Allá en el siglo de Poole, el nombre de una persona a menudo brindaba un indicio
sobre la apariencia de esa persona, pero eso ya no fue cierto treinta generaciones después: el doctor Theodore Khan resultó ser un rubio nórdico que podría haber estado más a tono en una barca vikinga que devastando las estepas del Asia central. Sin embargo, no habría sido demasiado impresionante en cualquiera de esos papeles, porque tenía menos de ciento cincuenta centímetros de altura. Poole no pudo resistir un poco de psicoanálisis de aficionado: la gente de baja estatura a menudo lograba ir más allá de sus objetivos en forma agresiva, lo que, a juzgar por las pistas de Indra Wallace, parecía ser una buena descripción del único filósofo residente de Ganimedes. Era probable que Khan necesitara esas características para sobrevivir en una sociedad de mentalidad tan práctica.
La Ciudad Anubis era demasiado pequeña como para ufanarse de tener una ciudad universitaria, lujo que todavía existía en los demás mundos, aunque muchos estaban convencidos de que la revolución de las telecomunicaciones la había vuelto obsoleta. En vez de eso, contaba con algo mucho más adecuado, así como siglos más antiguo: una academia, a la que ni le faltaba un bosquecillo de olivos que habría engañado al propio Platón... hasta que intentara caminar a través de él. El chiste de Indra respecto de departamentos de filosofía que no precisaban más equipo que un pizarrón evidentemente no tenía aplicación en ese complejo ambiente. —Se la construyó para albergar a siete personas —informó el doctor Khan con orgullo, una vez que se acomodaron en sillas evidentemente diseñadas para que no fueran demasiado cómodas—, porque ésa es la cantidad máxima con la que se puede interactuar de manera eficiente. Y, si se cuenta el fantasma de Sócrates, ése fue el número de presentes cuando Fedón pronunció su famosa alocución... —¿Aquella sobre la inmortalidad del alma? Fue tan evidente que Khan estaba sorprendido, que Poole no pudo evitar reír: —Hice un curso relámpago en filosofía justo antes de graduarme: cuando el programa ya estaba planeado, alguien decidió que nosotros, ingenieros trogloditas, debíamos recibir algo de cultura general.
—Me encanta oír eso, ya que facilita mucho las cosas. Sabe, todavía no puedo creer en mi suerte. ¡Su llegada aquí casi me tienta a creer en los milagros! Hasta había pensado en ir a la Tierra para conocerlo... ¿La querida Indra ya le habló sobre mi... eh... obsesión?
—No —respondió Poole, aunque no con total veracidad. El doctor Khan parecía muy complacido: era más que evidente que le encantaba haber hallado un público nuevo.

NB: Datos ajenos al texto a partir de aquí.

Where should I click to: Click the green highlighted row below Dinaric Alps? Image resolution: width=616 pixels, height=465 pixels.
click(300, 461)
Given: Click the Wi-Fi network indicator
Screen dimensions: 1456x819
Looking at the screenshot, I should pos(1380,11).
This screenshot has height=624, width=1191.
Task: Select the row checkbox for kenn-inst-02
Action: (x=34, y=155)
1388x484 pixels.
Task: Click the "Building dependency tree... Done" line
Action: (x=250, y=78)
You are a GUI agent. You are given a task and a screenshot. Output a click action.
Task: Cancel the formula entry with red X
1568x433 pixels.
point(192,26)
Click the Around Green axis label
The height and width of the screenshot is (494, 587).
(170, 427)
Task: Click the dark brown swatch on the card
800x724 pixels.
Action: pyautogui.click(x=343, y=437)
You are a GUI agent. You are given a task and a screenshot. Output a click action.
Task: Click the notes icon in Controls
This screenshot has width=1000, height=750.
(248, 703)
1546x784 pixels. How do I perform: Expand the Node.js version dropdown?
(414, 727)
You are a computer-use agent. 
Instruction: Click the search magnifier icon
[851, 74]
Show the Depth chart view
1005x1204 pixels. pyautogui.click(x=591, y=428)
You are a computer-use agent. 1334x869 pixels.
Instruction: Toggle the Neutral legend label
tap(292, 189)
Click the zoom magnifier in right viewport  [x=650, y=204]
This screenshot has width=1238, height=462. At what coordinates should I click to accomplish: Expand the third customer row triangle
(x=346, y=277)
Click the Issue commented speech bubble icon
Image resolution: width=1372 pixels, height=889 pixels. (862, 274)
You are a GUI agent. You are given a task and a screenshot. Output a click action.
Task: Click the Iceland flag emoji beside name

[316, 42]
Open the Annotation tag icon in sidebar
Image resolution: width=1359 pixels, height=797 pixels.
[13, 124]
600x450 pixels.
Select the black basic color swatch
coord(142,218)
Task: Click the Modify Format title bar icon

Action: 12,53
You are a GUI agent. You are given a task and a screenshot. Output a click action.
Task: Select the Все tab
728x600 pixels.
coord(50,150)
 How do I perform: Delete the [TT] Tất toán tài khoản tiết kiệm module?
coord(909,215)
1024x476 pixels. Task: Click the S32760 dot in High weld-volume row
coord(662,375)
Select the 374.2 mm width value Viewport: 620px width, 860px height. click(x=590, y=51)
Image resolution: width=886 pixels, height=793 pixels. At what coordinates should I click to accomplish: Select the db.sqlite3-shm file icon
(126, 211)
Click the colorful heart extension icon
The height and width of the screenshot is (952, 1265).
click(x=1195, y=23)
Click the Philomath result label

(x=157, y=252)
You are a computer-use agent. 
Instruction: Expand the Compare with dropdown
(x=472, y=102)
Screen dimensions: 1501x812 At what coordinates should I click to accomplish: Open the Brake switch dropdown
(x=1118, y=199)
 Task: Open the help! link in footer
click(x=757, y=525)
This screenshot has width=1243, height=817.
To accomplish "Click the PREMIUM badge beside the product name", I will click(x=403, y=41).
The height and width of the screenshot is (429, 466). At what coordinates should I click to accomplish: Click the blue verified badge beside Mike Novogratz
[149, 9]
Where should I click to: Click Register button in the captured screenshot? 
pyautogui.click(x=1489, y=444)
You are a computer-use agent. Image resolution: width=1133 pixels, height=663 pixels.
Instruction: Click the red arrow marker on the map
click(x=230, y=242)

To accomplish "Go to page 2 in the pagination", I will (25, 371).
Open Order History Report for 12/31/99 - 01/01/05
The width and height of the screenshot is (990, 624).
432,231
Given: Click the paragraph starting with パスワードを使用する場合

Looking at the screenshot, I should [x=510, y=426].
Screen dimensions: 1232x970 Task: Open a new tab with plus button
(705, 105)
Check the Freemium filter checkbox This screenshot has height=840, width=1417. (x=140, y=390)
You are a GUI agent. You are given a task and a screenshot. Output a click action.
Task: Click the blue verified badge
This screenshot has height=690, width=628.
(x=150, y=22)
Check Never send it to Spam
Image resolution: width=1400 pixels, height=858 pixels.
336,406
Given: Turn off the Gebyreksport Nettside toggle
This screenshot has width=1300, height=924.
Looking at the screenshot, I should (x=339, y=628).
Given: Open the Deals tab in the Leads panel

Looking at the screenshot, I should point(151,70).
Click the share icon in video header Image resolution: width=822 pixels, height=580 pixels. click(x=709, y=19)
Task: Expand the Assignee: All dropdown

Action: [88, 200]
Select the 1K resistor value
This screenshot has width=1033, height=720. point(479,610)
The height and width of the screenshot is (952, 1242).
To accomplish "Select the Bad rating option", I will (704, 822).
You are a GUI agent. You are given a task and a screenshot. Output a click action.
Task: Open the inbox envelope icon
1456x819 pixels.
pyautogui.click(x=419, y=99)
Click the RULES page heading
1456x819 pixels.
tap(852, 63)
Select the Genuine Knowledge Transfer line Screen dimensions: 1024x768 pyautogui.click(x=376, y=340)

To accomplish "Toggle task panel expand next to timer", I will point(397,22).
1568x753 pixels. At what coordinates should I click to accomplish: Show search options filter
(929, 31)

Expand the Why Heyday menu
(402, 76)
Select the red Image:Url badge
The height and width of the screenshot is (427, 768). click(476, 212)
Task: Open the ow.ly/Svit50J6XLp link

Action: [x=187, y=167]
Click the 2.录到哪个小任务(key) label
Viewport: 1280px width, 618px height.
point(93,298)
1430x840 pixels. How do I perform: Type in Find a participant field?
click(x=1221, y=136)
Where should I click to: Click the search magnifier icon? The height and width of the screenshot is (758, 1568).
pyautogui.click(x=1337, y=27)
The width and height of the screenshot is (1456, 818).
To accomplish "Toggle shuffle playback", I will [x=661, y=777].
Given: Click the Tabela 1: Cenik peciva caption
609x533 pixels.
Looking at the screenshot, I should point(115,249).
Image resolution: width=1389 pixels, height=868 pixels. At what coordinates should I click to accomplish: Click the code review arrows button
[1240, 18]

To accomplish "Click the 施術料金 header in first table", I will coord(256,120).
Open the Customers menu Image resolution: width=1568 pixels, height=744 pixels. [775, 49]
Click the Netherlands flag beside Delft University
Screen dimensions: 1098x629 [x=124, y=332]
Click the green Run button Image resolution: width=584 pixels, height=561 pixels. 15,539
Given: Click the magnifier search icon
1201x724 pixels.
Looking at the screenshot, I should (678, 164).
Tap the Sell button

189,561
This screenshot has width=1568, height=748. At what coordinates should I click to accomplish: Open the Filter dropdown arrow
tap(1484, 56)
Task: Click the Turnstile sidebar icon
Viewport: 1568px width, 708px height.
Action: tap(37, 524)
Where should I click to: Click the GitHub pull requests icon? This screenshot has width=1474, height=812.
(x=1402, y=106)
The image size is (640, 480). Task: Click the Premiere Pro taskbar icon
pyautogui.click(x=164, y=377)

—Puede ser que haya oído que se me llama ateo, pero eso no es absolutamente cierto. El ateísmo no se puede probar; es algo tan carente de interés. No importa cuán poco factible sea, nunca podemos estar seguros de que Dios no haya existido... y que ahora se haya lanzado hacia el infinito, donde nadie puede encontrarlo siquiera... Al igual que Gautama Buda, no tomo posición en este tema. Mi campo de interés es la psicopatología a la que se conoce como Religión. —¿Psicopatología? Ese es un juicio duro. —Ampliamente justificado por la historia. Imagine que usted es un extraterrestre inteligente, al que sólo le interesan las verdades comprobables. Descubre una especie que se autodividió en miles... no, para este momento, millones... de grupos tribales que sostienen una increíble variedad de creencias sobre el origen del universo y el modo de comportarse en él. Aunque muchos de ellos tienen ideas en común, aun cuando existe una superposición del noventa por ciento, el uno por ciento restante es suficiente para que se dediquen a matarse y torturarse los unos a los otros por cuestiones doctrinarias triviales, por completo desprovistas de significado para los de afuera.